Kedua orang itu kembali mendekat.
          “Ya.” jawab satpam itu. “Tapi, itu juga belum menunjukkan apa-apa, bukan? Bisa saja karena ia tergesa-gesa, jadi meletakkannya secara ceroboh.”
          “Mungkin juga, tergesa-gesa ....”
Lalu, Kapten Leo mendorong sedikit gagang telepon itu, hingga letaknya menjadi tepat. Tetapi, tiba-tiba setelah itu mesin faks di sebelahnya berbunyi dan kemu-dian mulai menjulurkan sehelai kertas dari dalamnya. Mereka segera jadi tertarik dengan kejadian yang tak disangka-sangka itu, sampai beberapa detik kemudian mesin faks itu berhenti, setelah mengeluarkan empat lembar isinya. Kapten Leo kemudian mengambil lembaran kertas faks itu, dan ... gotcha! Mendadak wajahnya jadi berseri.

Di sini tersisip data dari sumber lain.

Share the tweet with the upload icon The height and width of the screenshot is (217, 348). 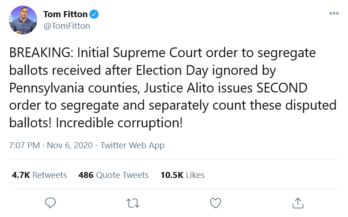(298, 203)
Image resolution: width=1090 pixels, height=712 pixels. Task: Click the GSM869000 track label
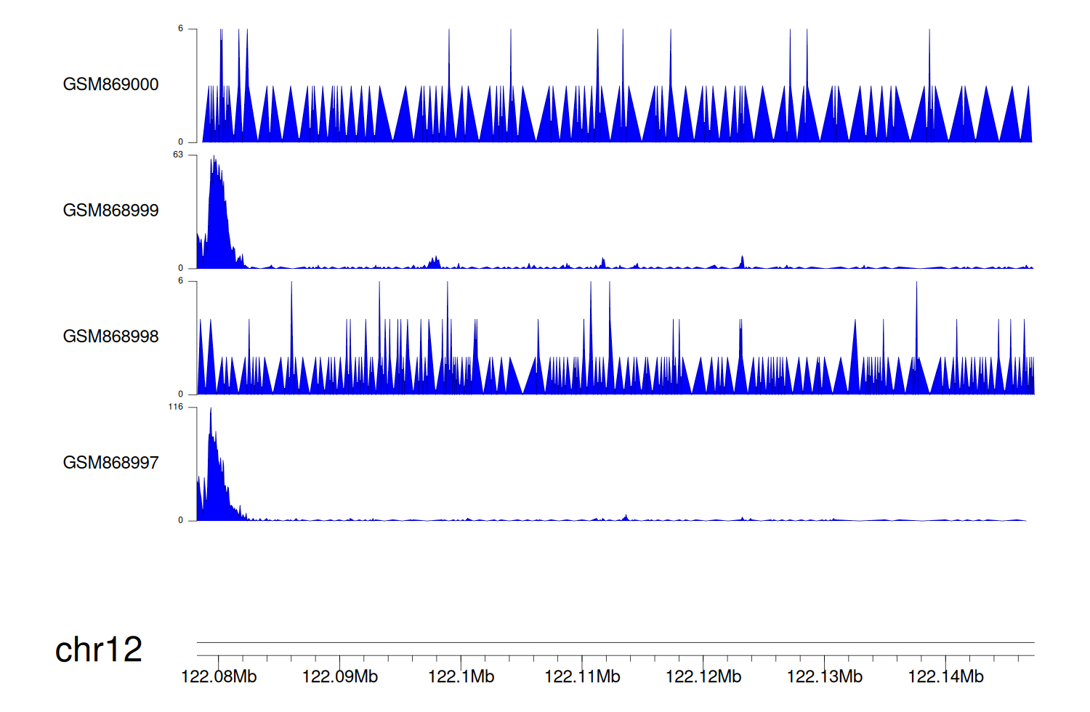click(110, 84)
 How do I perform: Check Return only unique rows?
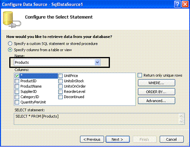click(x=140, y=75)
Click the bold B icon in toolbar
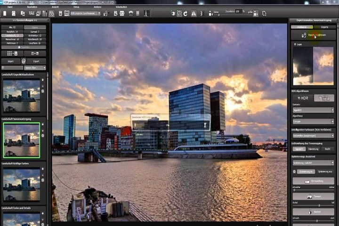The image size is (339, 226). (x=115, y=13)
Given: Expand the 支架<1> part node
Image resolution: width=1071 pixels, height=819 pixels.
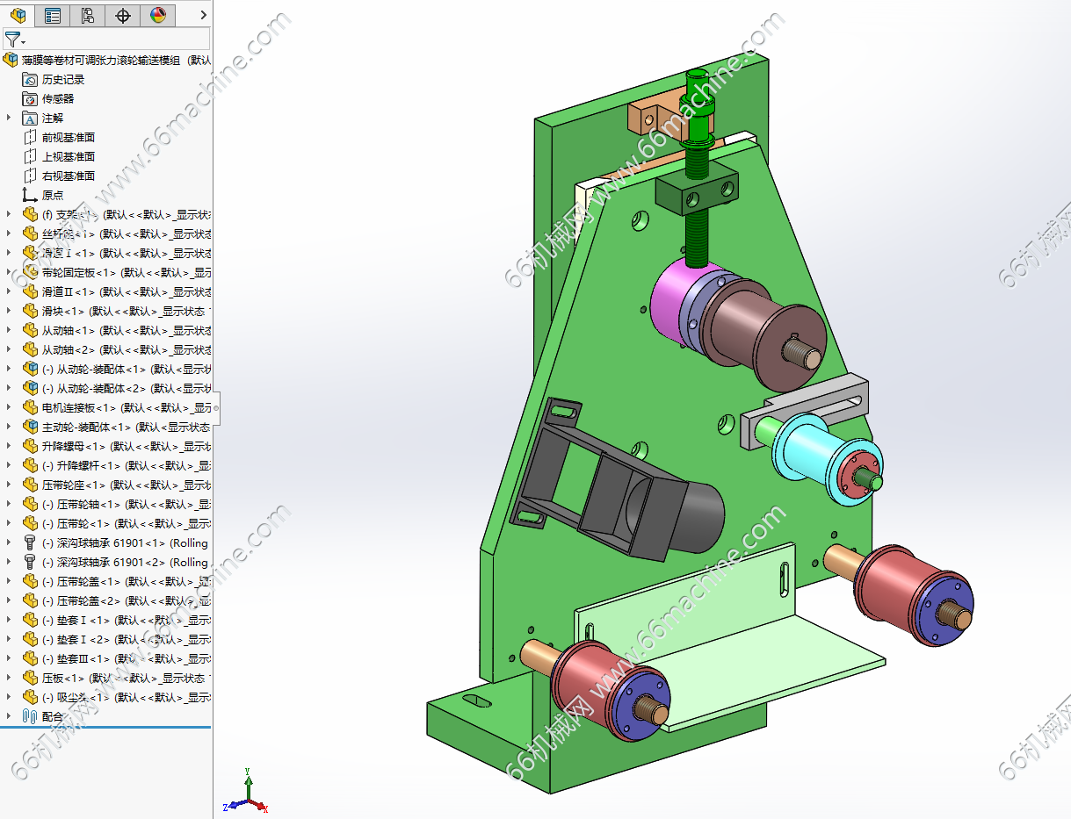Looking at the screenshot, I should tap(9, 214).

          “Lihat!” serunya pada Letnan Genta. “Di sini tercantum empat nama, beserta track-records dan identifikasi lainnya. Aku yakin, ini kemungkinan besar ada hubungannya dengan kejadian di rusun di Sungaibeduk itu. Lihat, dua orang ini adalah sama dengan petunjuk yang diberinya, dan ini terutama, Ronie!”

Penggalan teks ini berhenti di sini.